In a Forbes.com post, he argues that employees who stay at their current jobs for more than two years will bring in 50% less in lifetime earnings than those more willing to job hop. And since his calculations were based on a 10-year career, that’s actually a fairly conservative estimate.
King breaks down the math: The average raise you can expect in 2014 is 3%—up to 4.5% for top performers and as low as 1.3% for under-performers. But when you factor in inflation at 2.1%, that 3% raise is really less than 1%. In comparison, an employee who leaves one position for a different company can expect an average of a 10% to 20% salary boost.
So why does it seem like loyal employees are being punished for long-term stays? For starters, the recession allowed businesses to blame the market for low raises, claiming the 3% average was only temporary. Yet, years later, we’ve all accepted this as the norm.

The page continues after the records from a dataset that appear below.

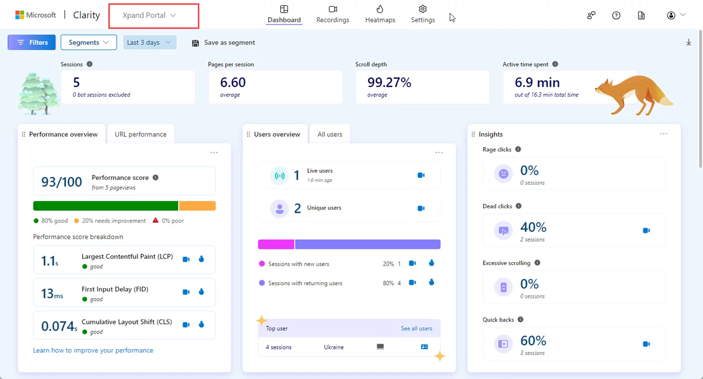Click the green segment of performance bar

tap(105, 206)
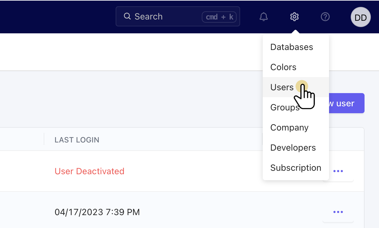Open the help question mark icon
The width and height of the screenshot is (379, 228).
325,17
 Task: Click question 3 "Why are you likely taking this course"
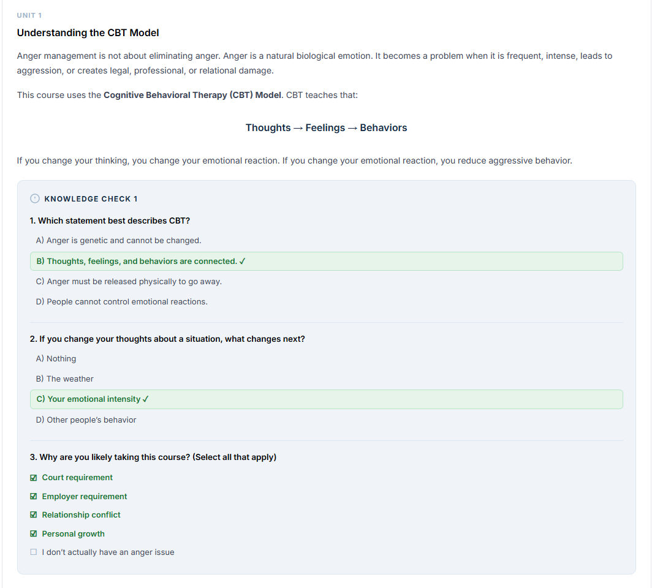153,458
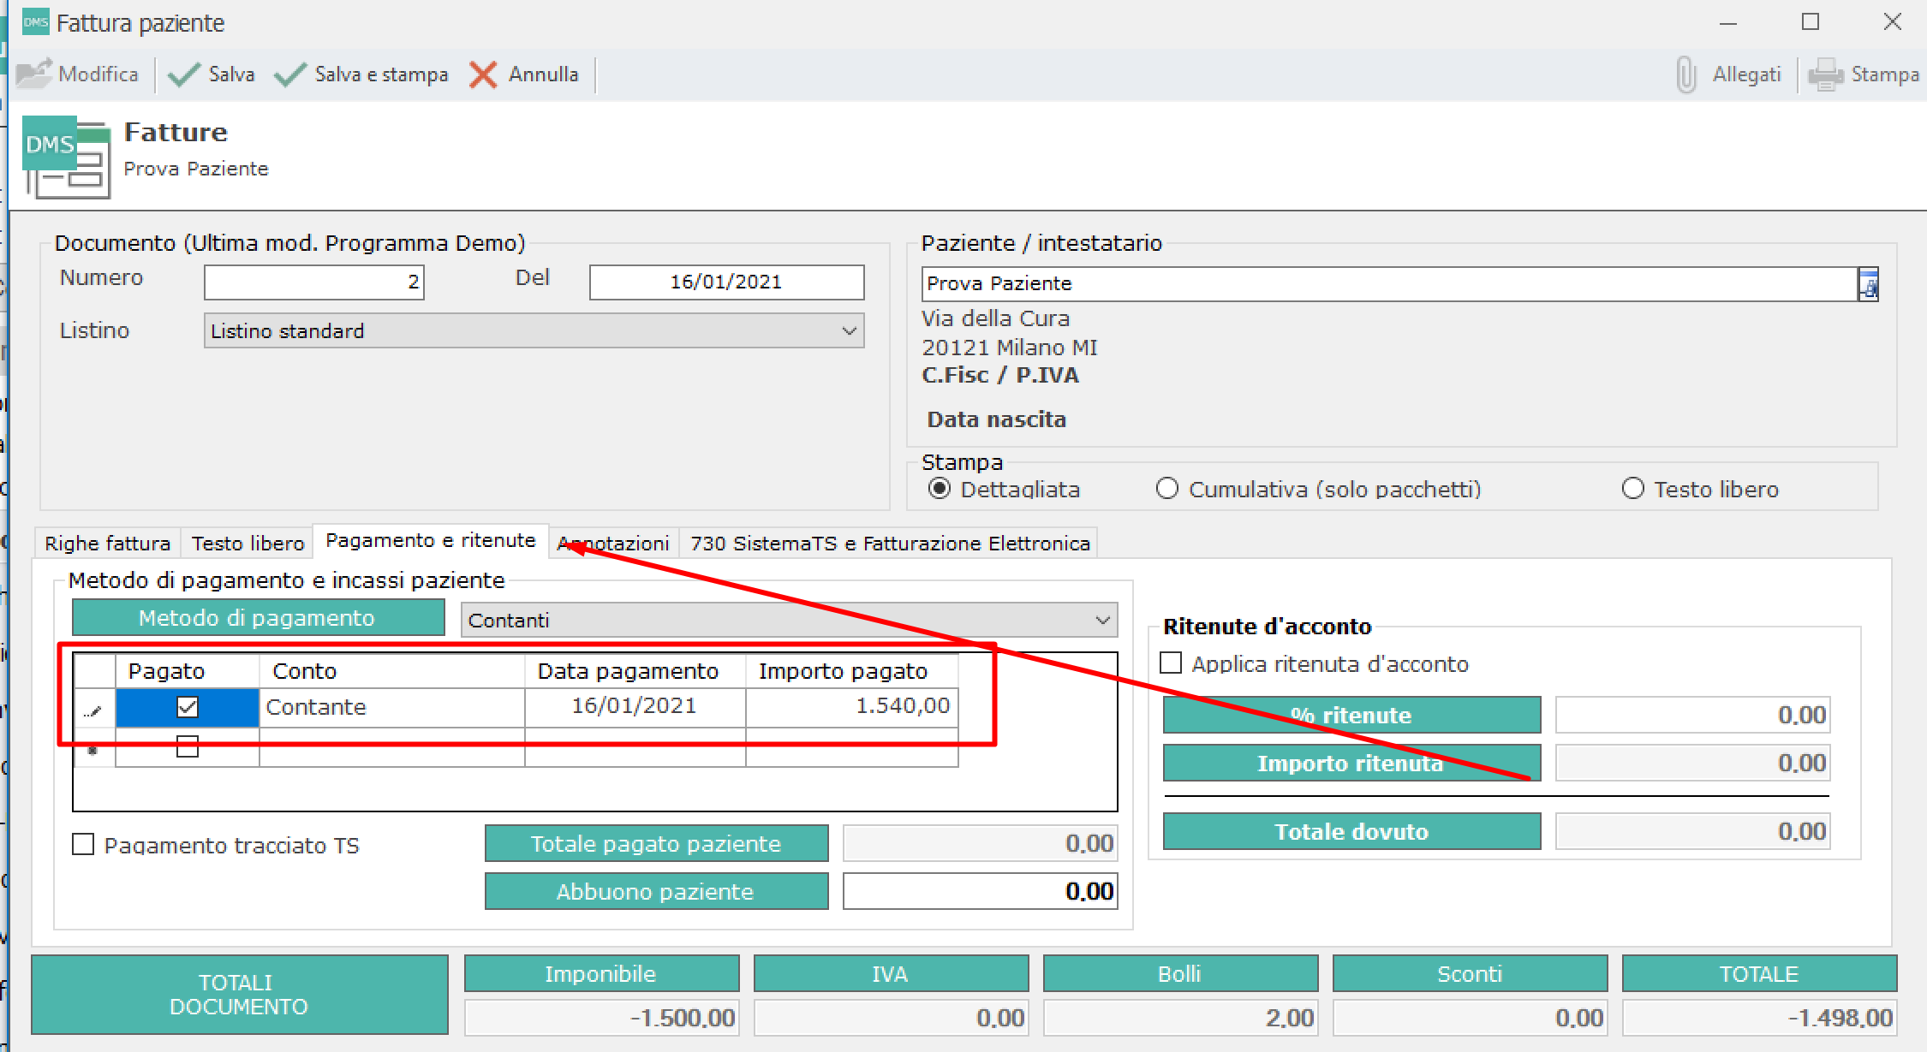Click the Stampa printer icon
Viewport: 1927px width, 1052px height.
[x=1825, y=75]
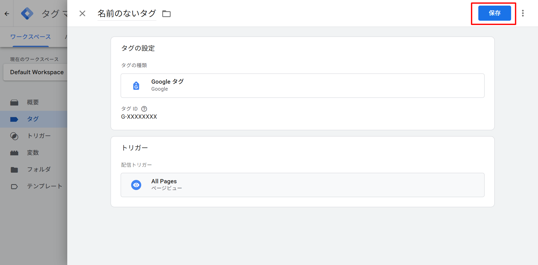Image resolution: width=538 pixels, height=265 pixels.
Task: Select タグ in the sidebar
Action: click(33, 119)
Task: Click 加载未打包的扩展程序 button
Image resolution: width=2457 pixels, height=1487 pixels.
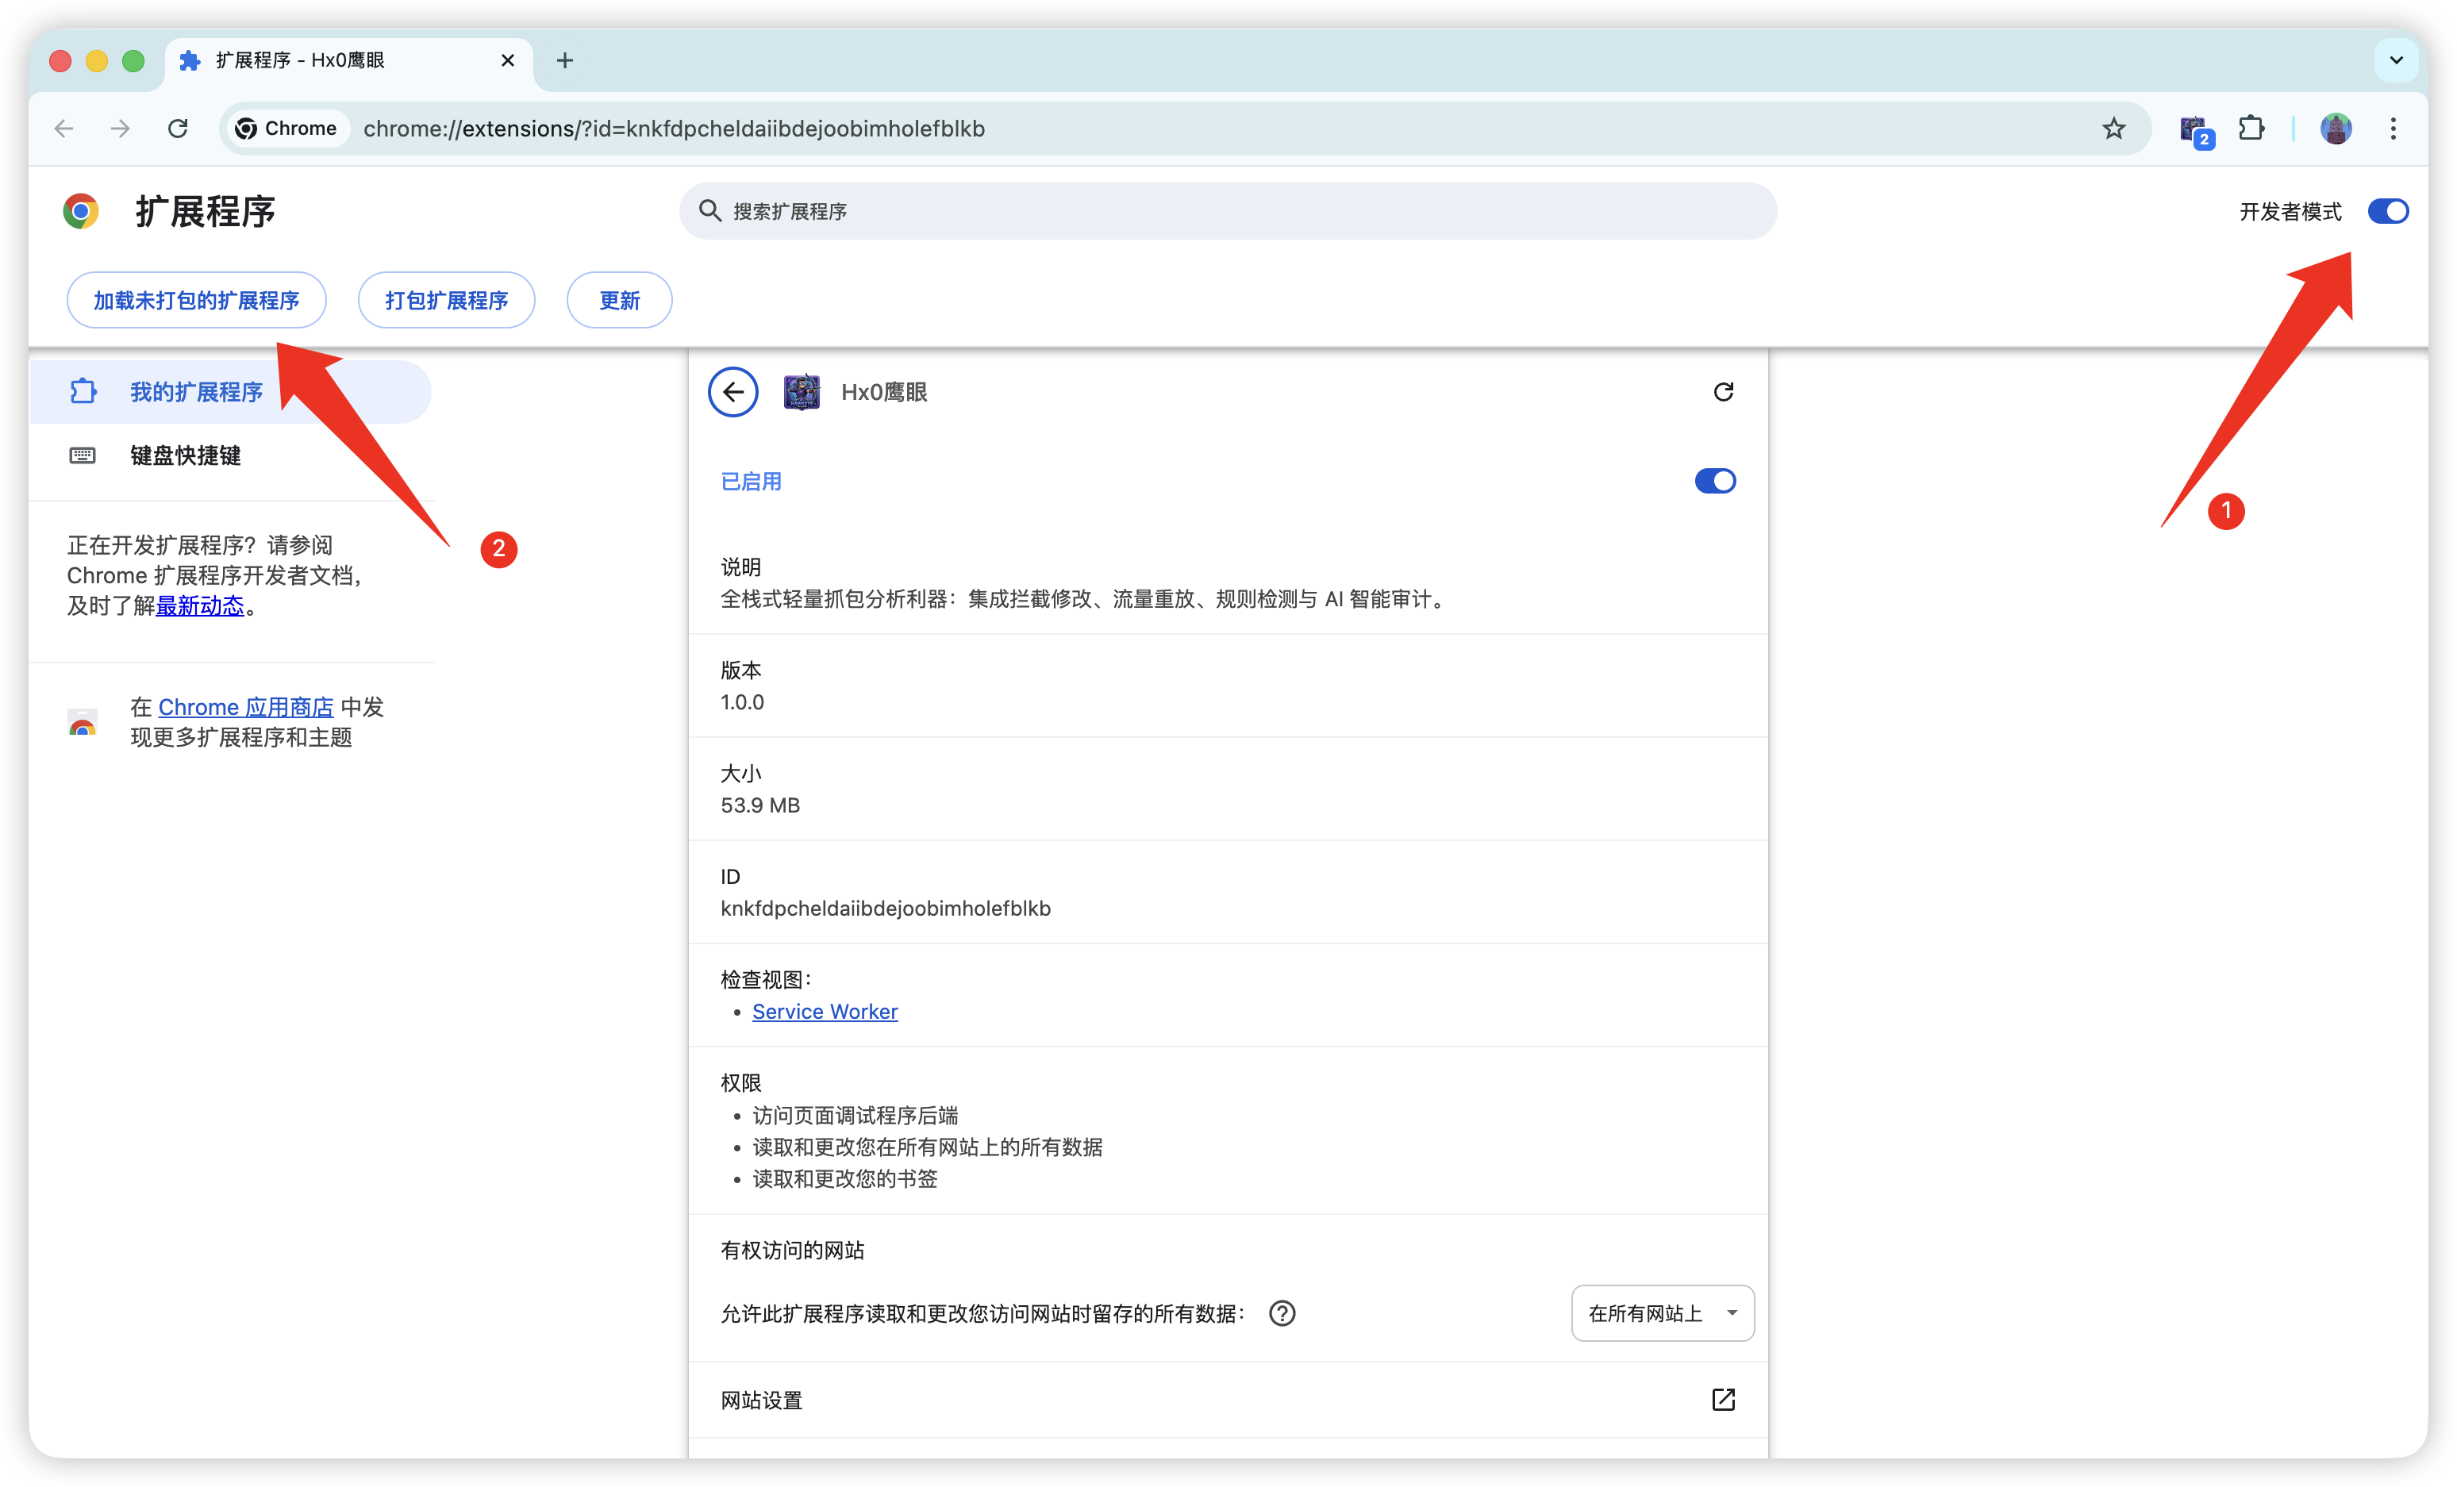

At the same time, many companies are starving for skilled workers—and may pay as much as a 25% salary increase for a 10% increase in employee productivity. The very businesses that have lowered the raise norm have set up their high performers to hop jobs for better pay.
But the flip side, of course, is that frequently changing jobs doesn’t appeal to all employers—and some Keng references may even disqualify candidates simply for having too many career shifts on their resume. For that reason, it may be worth sticking it out for a few more years to minimize the risk of appearing unreliable. Plus, your career isn’t just about pay. For many, physical health, lower day-to-day stress and a higher quality of life might outweigh a bigger paycheck.
Yet Keng says he stands by his argument that workers should consider fewer long-term stays. “As an individual, you’re a C.E.O. of one, and you have a duty to maximize your profits,” writes Keng.